- [TASK PROMPT]: Copy each of the following records word for word.
>> start
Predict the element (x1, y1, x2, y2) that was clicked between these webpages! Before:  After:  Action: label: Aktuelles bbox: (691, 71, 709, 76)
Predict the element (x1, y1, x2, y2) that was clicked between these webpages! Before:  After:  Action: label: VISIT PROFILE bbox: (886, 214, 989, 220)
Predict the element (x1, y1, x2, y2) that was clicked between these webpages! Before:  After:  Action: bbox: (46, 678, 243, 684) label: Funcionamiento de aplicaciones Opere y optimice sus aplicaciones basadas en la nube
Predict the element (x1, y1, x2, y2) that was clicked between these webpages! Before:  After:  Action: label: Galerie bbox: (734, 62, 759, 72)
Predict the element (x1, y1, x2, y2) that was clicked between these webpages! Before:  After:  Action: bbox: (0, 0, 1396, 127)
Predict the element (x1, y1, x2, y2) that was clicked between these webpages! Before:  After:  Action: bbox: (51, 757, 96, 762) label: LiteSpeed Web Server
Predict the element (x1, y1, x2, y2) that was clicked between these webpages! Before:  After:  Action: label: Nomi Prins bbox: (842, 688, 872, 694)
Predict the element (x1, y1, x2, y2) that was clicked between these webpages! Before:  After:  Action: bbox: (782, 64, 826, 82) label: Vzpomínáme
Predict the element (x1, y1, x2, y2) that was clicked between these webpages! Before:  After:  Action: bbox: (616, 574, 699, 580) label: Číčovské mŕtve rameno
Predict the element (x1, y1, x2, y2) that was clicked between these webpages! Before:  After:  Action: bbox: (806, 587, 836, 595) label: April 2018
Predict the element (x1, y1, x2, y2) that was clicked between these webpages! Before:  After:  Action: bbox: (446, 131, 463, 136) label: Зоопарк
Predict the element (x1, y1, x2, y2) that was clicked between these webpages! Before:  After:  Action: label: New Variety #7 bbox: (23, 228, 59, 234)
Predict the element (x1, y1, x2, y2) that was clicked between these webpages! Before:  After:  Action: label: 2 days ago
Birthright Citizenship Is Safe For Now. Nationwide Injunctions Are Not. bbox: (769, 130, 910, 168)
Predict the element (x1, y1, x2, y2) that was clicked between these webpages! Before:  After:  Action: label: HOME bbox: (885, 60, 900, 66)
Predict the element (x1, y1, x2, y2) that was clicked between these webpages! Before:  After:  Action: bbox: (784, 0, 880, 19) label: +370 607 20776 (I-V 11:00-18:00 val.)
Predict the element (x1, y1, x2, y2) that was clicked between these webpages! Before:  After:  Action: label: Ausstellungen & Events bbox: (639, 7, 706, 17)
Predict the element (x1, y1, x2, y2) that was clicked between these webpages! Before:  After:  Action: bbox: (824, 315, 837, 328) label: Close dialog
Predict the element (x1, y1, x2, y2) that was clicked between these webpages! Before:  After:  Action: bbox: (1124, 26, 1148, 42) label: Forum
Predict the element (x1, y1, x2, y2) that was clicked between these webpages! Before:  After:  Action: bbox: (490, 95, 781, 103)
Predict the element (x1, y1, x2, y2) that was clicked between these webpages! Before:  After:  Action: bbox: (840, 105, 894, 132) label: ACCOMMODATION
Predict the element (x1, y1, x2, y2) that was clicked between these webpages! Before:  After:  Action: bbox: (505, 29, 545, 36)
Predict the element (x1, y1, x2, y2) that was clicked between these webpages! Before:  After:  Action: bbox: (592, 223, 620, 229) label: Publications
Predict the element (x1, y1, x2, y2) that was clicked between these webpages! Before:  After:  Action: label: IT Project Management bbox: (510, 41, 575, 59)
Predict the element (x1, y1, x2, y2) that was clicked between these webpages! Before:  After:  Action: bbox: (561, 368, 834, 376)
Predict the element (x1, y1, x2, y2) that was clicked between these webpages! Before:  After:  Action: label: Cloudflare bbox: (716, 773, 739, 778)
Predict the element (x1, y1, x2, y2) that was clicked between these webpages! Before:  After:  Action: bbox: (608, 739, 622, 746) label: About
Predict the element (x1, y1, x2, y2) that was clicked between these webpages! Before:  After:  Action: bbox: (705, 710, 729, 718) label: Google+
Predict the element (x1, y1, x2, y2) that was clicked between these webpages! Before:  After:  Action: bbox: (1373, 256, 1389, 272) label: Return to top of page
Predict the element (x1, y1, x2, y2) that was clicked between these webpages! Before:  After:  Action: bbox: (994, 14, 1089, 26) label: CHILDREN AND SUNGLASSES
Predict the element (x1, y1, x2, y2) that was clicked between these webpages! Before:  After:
>> end
- [RESPONSE FOR THIS EXERCISE]:
Predict the element (x1, y1, x2, y2) that was clicked between these webpages! Before:  After:  Action: label: Aktuelles bbox: (691, 71, 709, 76)
Predict the element (x1, y1, x2, y2) that was clicked between these webpages! Before:  After:  Action: label: VISIT PROFILE bbox: (886, 214, 989, 220)
Predict the element (x1, y1, x2, y2) that was clicked between these webpages! Before:  After:  Action: bbox: (46, 678, 243, 684) label: Funcionamiento de aplicaciones Opere y optimice sus aplicaciones basadas en la nube
Predict the element (x1, y1, x2, y2) that was clicked between these webpages! Before:  After:  Action: label: Galerie bbox: (734, 62, 759, 72)
Predict the element (x1, y1, x2, y2) that was clicked between these webpages! Before:  After:  Action: bbox: (0, 0, 1396, 127)
Predict the element (x1, y1, x2, y2) that was clicked between these webpages! Before:  After:  Action: bbox: (51, 757, 96, 762) label: LiteSpeed Web Server
Predict the element (x1, y1, x2, y2) that was clicked between these webpages! Before:  After:  Action: label: Nomi Prins bbox: (842, 688, 872, 694)
Predict the element (x1, y1, x2, y2) that was clicked between these webpages! Before:  After:  Action: bbox: (782, 64, 826, 82) label: Vzpomínáme
Predict the element (x1, y1, x2, y2) that was clicked between these webpages! Before:  After:  Action: bbox: (616, 574, 699, 580) label: Číčovské mŕtve rameno
Predict the element (x1, y1, x2, y2) that was clicked between these webpages! Before:  After:  Action: bbox: (806, 587, 836, 595) label: April 2018
Predict the element (x1, y1, x2, y2) that was clicked between these webpages! Before:  After:  Action: bbox: (446, 131, 463, 136) label: Зоопарк
Predict the element (x1, y1, x2, y2) that was clicked between these webpages! Before:  After:  Action: label: New Variety #7 bbox: (23, 228, 59, 234)
Predict the element (x1, y1, x2, y2) that was clicked between these webpages! Before:  After:  Action: label: 2 days ago
Birthright Citizenship Is Safe For Now. Nationwide Injunctions Are Not. bbox: (769, 130, 910, 168)
Predict the element (x1, y1, x2, y2) that was clicked between these webpages! Before:  After:  Action: label: HOME bbox: (885, 60, 900, 66)
Predict the element (x1, y1, x2, y2) that was clicked between these webpages! Before:  After:  Action: bbox: (784, 0, 880, 19) label: +370 607 20776 (I-V 11:00-18:00 val.)
Predict the element (x1, y1, x2, y2) that was clicked between these webpages! Before:  After:  Action: label: Ausstellungen & Events bbox: (639, 7, 706, 17)
Predict the element (x1, y1, x2, y2) that was clicked between these webpages! Before:  After:  Action: bbox: (824, 315, 837, 328) label: Close dialog
Predict the element (x1, y1, x2, y2) that was clicked between these webpages! Before:  After:  Action: bbox: (1124, 26, 1148, 42) label: Forum
Predict the element (x1, y1, x2, y2) that was clicked between these webpages! Before:  After:  Action: bbox: (490, 95, 781, 103)
Predict the element (x1, y1, x2, y2) that was clicked between these webpages! Before:  After:  Action: bbox: (840, 105, 894, 132) label: ACCOMMODATION
Predict the element (x1, y1, x2, y2) that was clicked between these webpages! Before:  After:  Action: bbox: (505, 29, 545, 36)
Predict the element (x1, y1, x2, y2) that was clicked between these webpages! Before:  After:  Action: bbox: (592, 223, 620, 229) label: Publications
Predict the element (x1, y1, x2, y2) that was clicked between these webpages! Before:  After:  Action: label: IT Project Management bbox: (510, 41, 575, 59)
Predict the element (x1, y1, x2, y2) that was clicked between these webpages! Before:  After:  Action: bbox: (561, 368, 834, 376)
Predict the element (x1, y1, x2, y2) that was clicked between these webpages! Before:  After:  Action: label: Cloudflare bbox: (716, 773, 739, 778)
Predict the element (x1, y1, x2, y2) that was clicked between these webpages! Before:  After:  Action: bbox: (608, 739, 622, 746) label: About
Predict the element (x1, y1, x2, y2) that was clicked between these webpages! Before:  After:  Action: bbox: (705, 710, 729, 718) label: Google+
Predict the element (x1, y1, x2, y2) that was clicked between these webpages! Before:  After:  Action: bbox: (1373, 256, 1389, 272) label: Return to top of page
Predict the element (x1, y1, x2, y2) that was clicked between these webpages! Before:  After:  Action: bbox: (994, 14, 1089, 26) label: CHILDREN AND SUNGLASSES
Predict the element (x1, y1, x2, y2) that was clicked between these webpages! Before:  After:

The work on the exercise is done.